Clinical trials must be carried out in developing countries because that is where communicable diseases are most prevalent, said Antoni Trilla from Barcelona's hospital clinic, who is also a participant in the European and developing countries clinical trials platform (EDCTP). Communicable diseases constitute 60 per cent of the disease burden of developing countries, the most fatal being AIDS, tuberculosis (TB) and malaria.

Clinical trials in a variety of locations are also necessary because one single vaccine would not necessarily be successful in all situations or geographical areas, agreed Dr Trilla and Brigit Giquel from the Pasteur Institute in France.

The EDCTP was proposed by the Commission in August 2002 and aims to bring together EU Member States plus Norway, developing countries and industry in a joint effort to combat poverty related diseases. The 200 million euro pledged by the Commission will be matched by 200 million euro from participating countries' national clinical research programmes and 200 million euro from other donors and industry. Participants in the EDCTP plan to implement the platform using Article 169 under the Sixth Framework Programme, which would see the coordination of national research programmes. This would be the first time the provision will have been used.

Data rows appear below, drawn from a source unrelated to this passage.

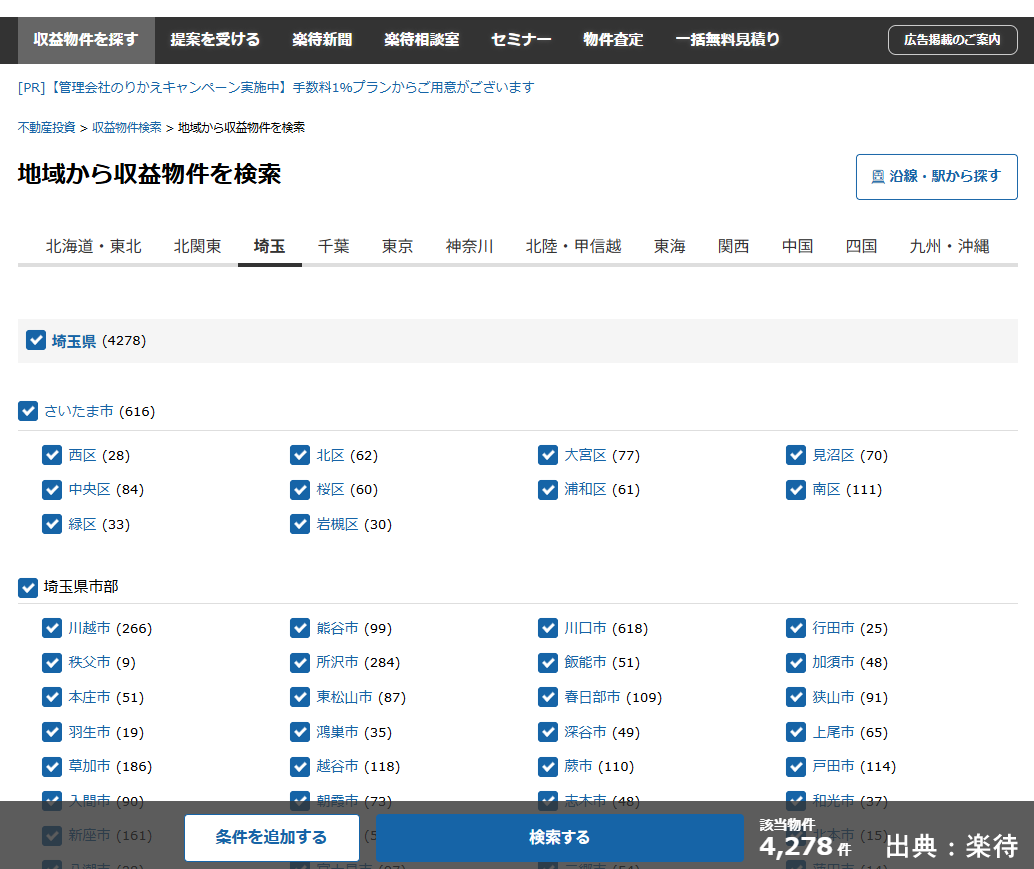
Task: Go to セミナー in the top navigation
Action: 520,40
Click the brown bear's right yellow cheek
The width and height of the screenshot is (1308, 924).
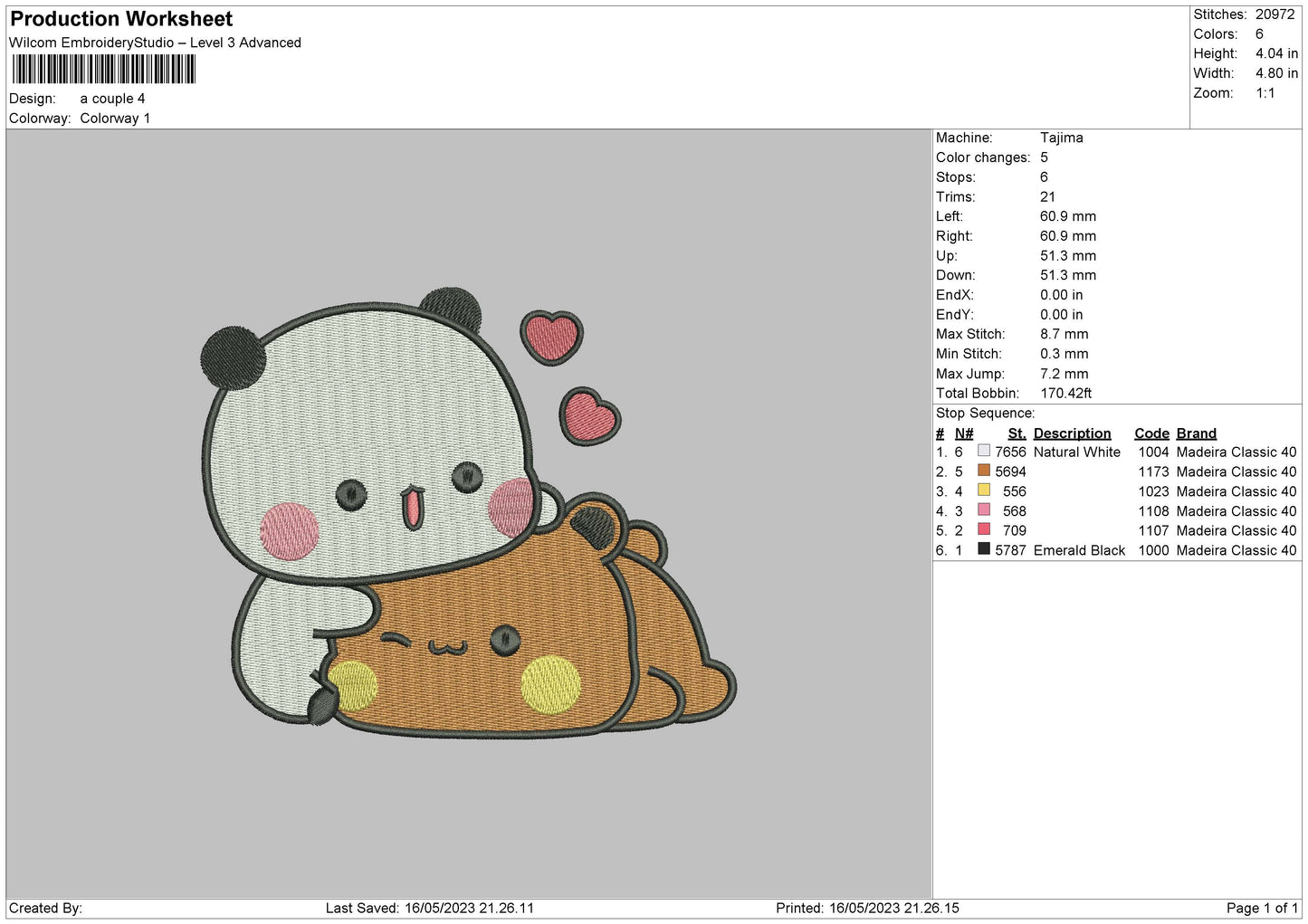pos(550,684)
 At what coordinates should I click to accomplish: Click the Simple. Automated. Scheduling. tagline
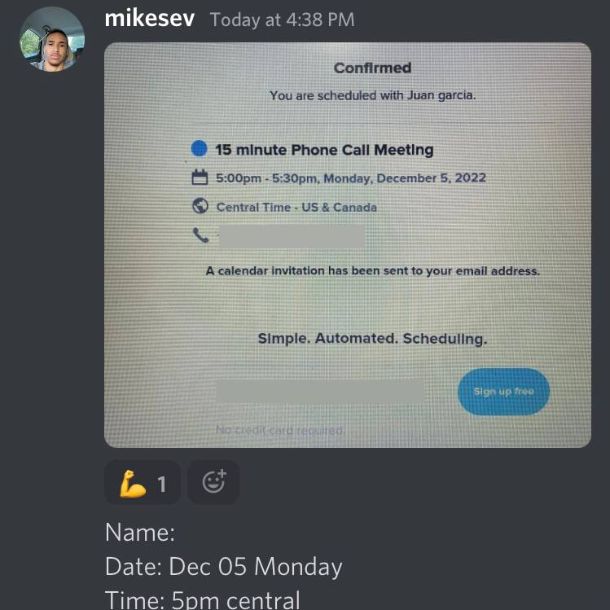[372, 338]
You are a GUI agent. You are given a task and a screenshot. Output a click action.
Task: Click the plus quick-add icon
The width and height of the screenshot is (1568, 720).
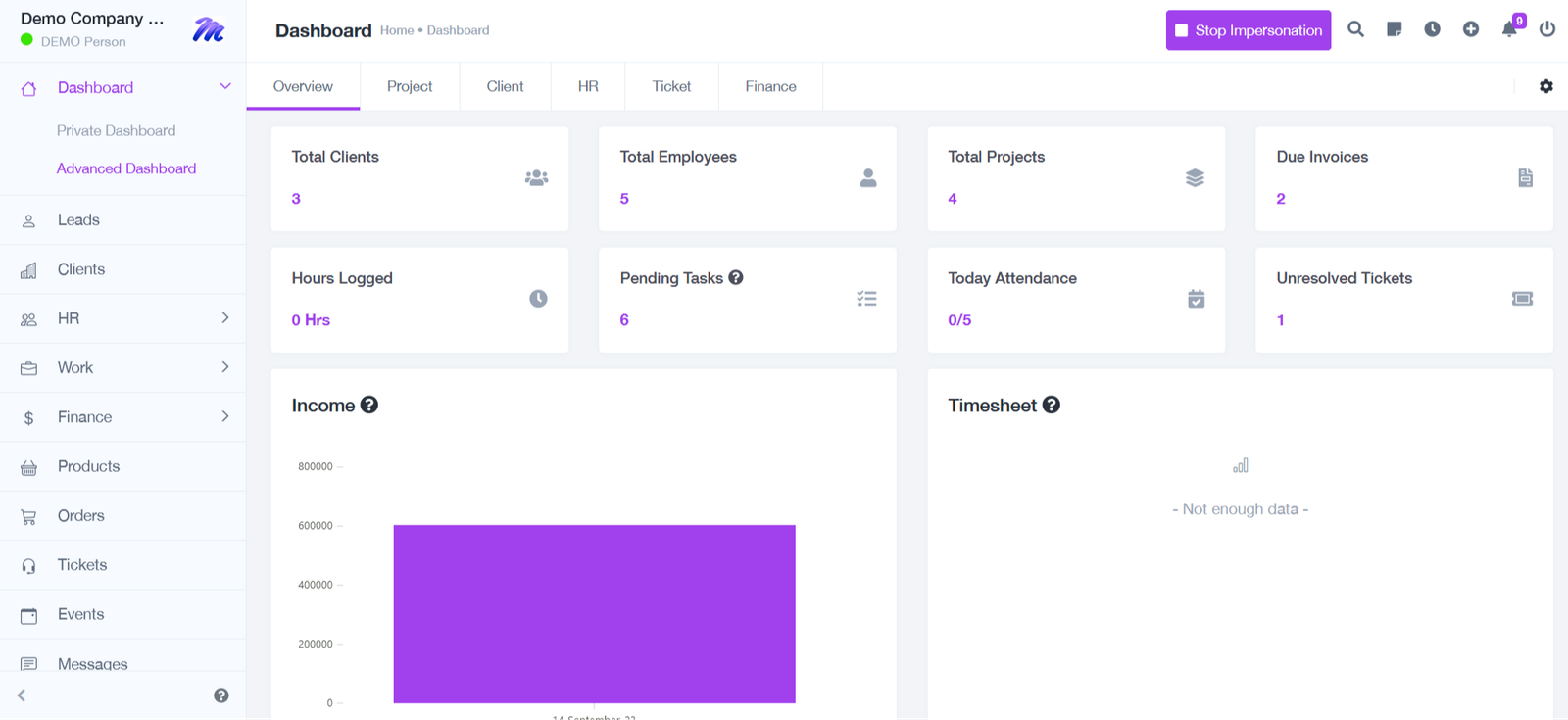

'We need to begin trials first in Europe, then in developing countries. Vaccines must protect people all over the world, and there are different genetic make-ups all over the world,' said Dr Giquel.

Dr Giquel is part of an EU funded consortium seeking to develop a TB vaccine for adults. Some 38 laboratories from 12 European countries are involved in the project. 'Thanks to the studies we have two vaccine candidates to be tested,' she said.

Some 34 laboratories from eight countries are involved in the EU funded EuroVac cluster, which is carrying out head-to-head comparisons of possible AIDS vaccines. Within the cluster are a number of networks, focusing on issues such as immunology, clinical trials and neutralisation. By the end of 2002, pre-clinical testing of vaccine conditions will have been carried out, and in spring 2003, clinical trials will begin, explained Peter Liljeström from the Karolinska Institute in Sweden.

The issues raised by the speakers show 'the direction we want to have under the first priority in FP6,' said Octavi Quintana-Trias from the Commission's Research DG, concluding the session.